▸ TASK GOAL:
Please copy exactly the line containing "Task: Choose the Trigger-Bot type button" and every line after it, through the last line of the records below, leaving out all pictures.

◆ ◆ ◆ ◆ ◆

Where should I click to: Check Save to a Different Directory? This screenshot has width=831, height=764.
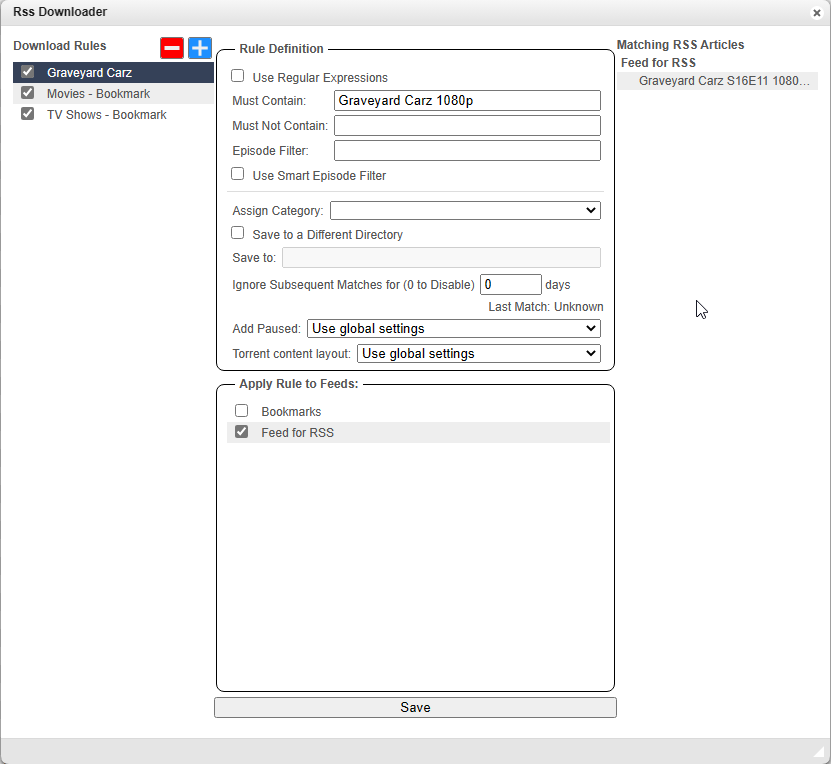coord(238,233)

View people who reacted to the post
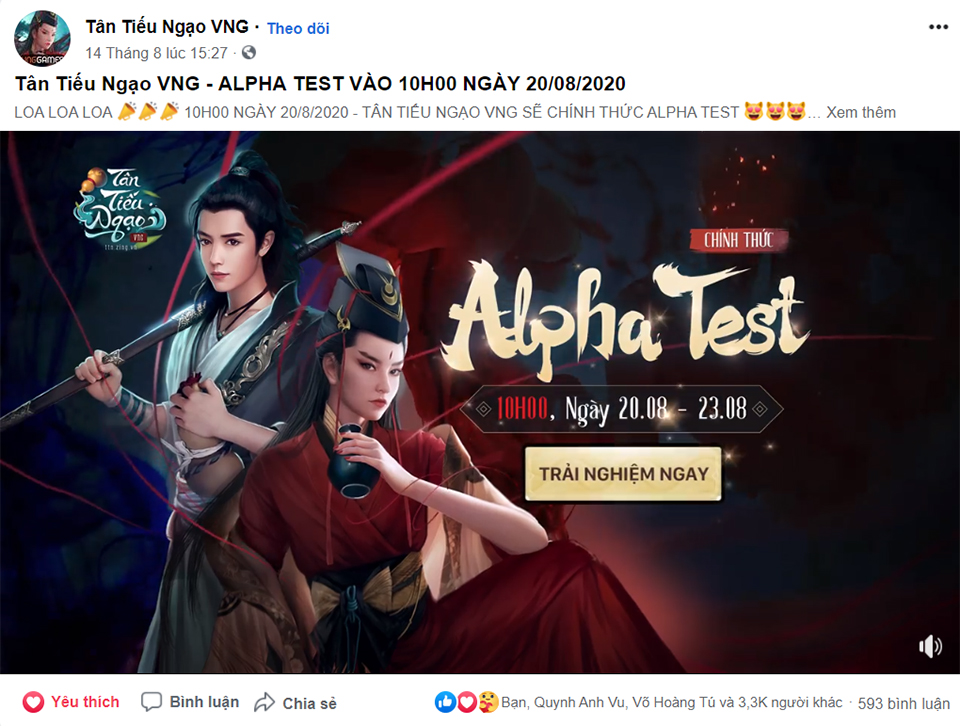pyautogui.click(x=672, y=702)
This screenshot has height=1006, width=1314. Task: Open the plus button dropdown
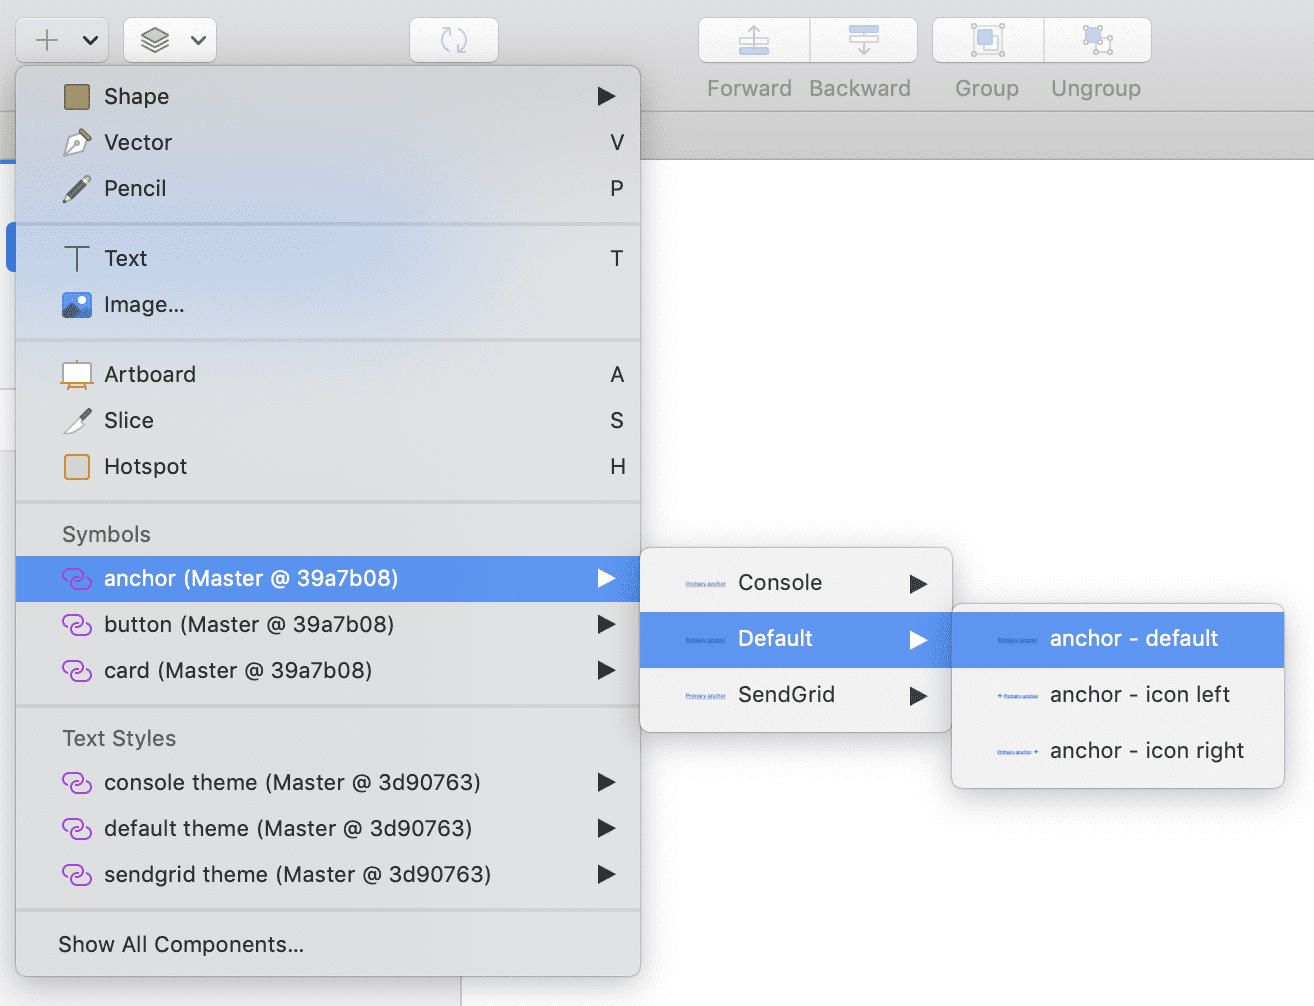[61, 40]
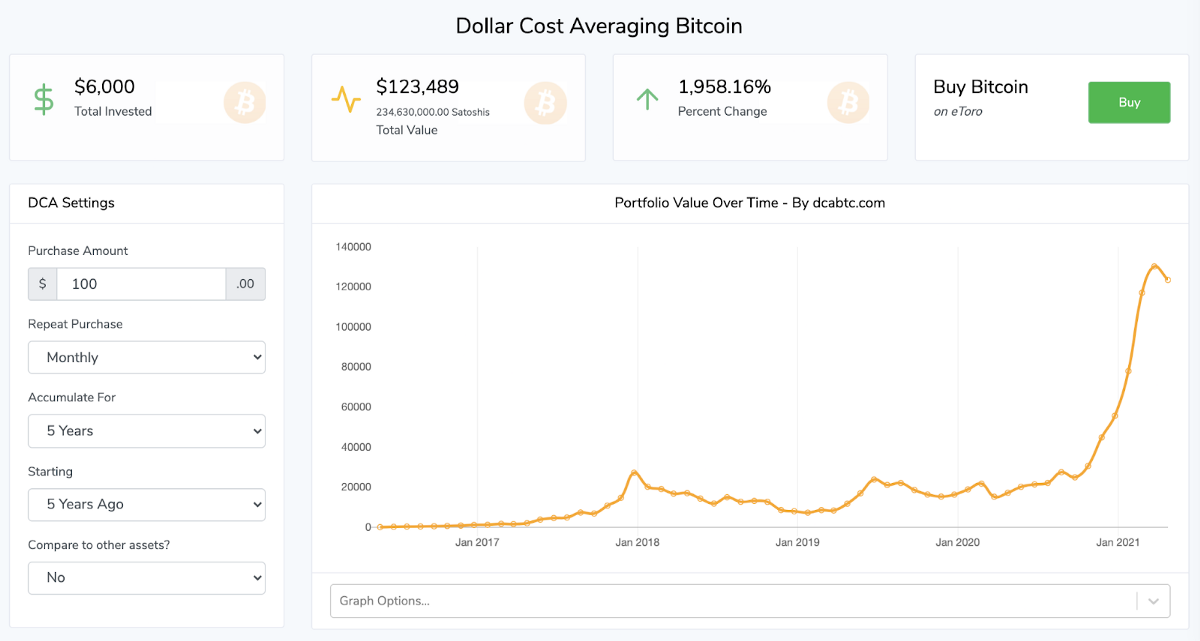Click Bitcoin logo in Percent Change card
The height and width of the screenshot is (641, 1200).
tap(848, 102)
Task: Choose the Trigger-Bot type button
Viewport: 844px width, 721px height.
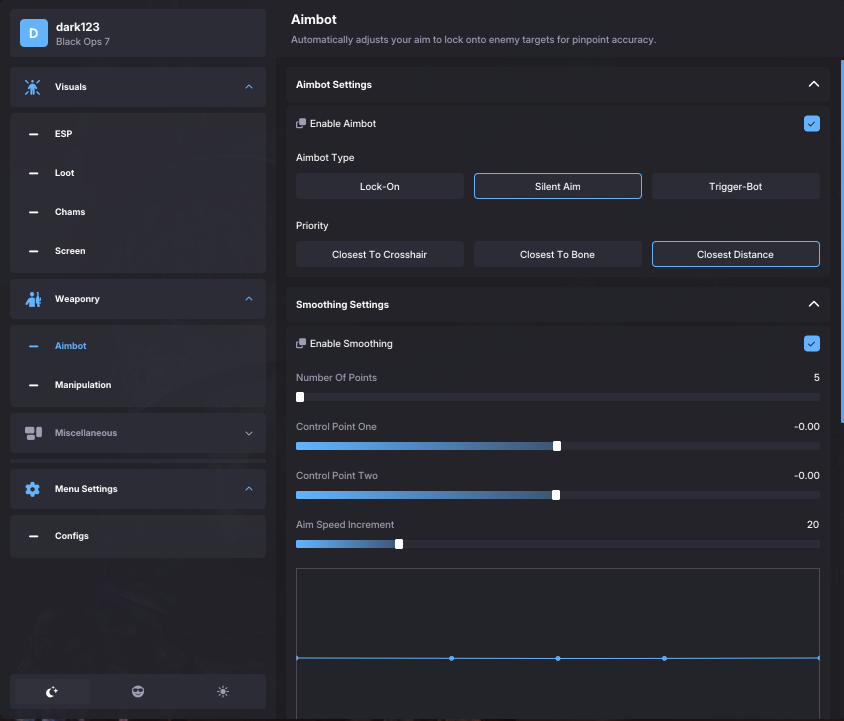Action: tap(735, 187)
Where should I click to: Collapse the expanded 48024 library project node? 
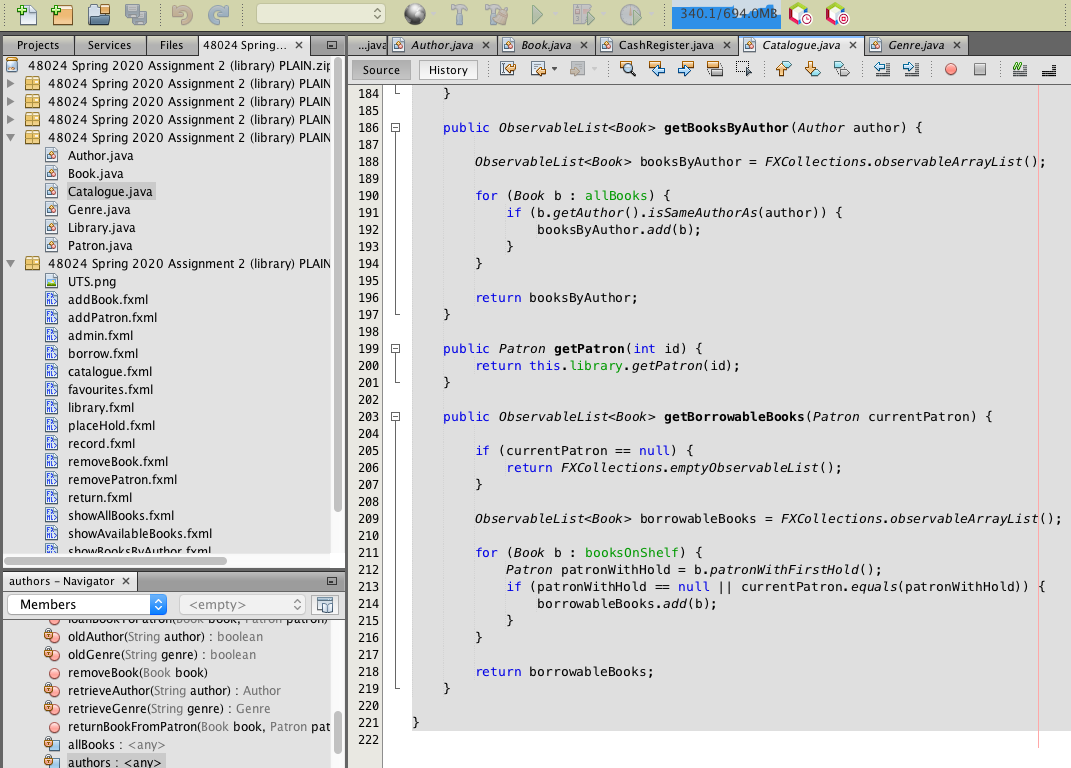(x=8, y=137)
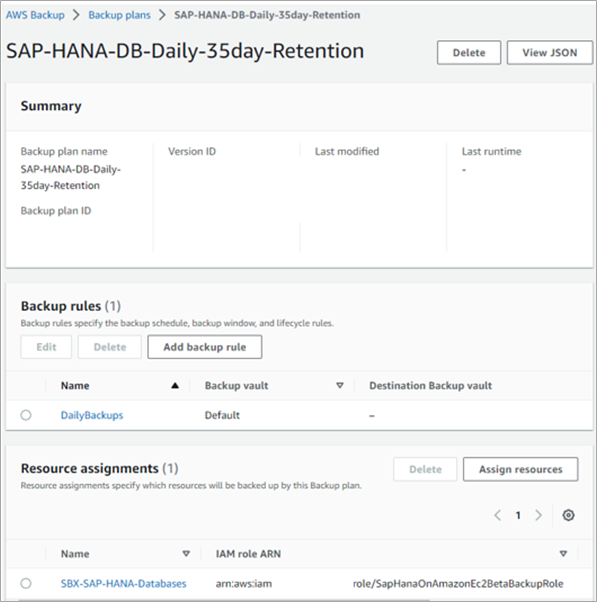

◆ ◆ ◆ ◆ ◆

▸ RESULT FOR THIS TASK:
Task: Choose the Trigger-Bot type button
Viewport: 844px width, 721px height.
Action: tap(735, 187)
Where should I click to: Collapse the expanded 48024 library project node? 
(x=8, y=137)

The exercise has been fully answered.